ABOUT THIS EXERCISE
The entries should be restated word for word.

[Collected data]
++++++

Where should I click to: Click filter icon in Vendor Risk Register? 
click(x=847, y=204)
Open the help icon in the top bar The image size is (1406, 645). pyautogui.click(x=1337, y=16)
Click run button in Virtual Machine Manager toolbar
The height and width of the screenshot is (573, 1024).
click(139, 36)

++++++

EXERCISE ANSWER
Where should I click to: Click filter icon in Vendor Risk Register? 
click(x=847, y=204)
Open the help icon in the top bar The image size is (1406, 645). pyautogui.click(x=1337, y=16)
Click run button in Virtual Machine Manager toolbar
The height and width of the screenshot is (573, 1024).
click(139, 36)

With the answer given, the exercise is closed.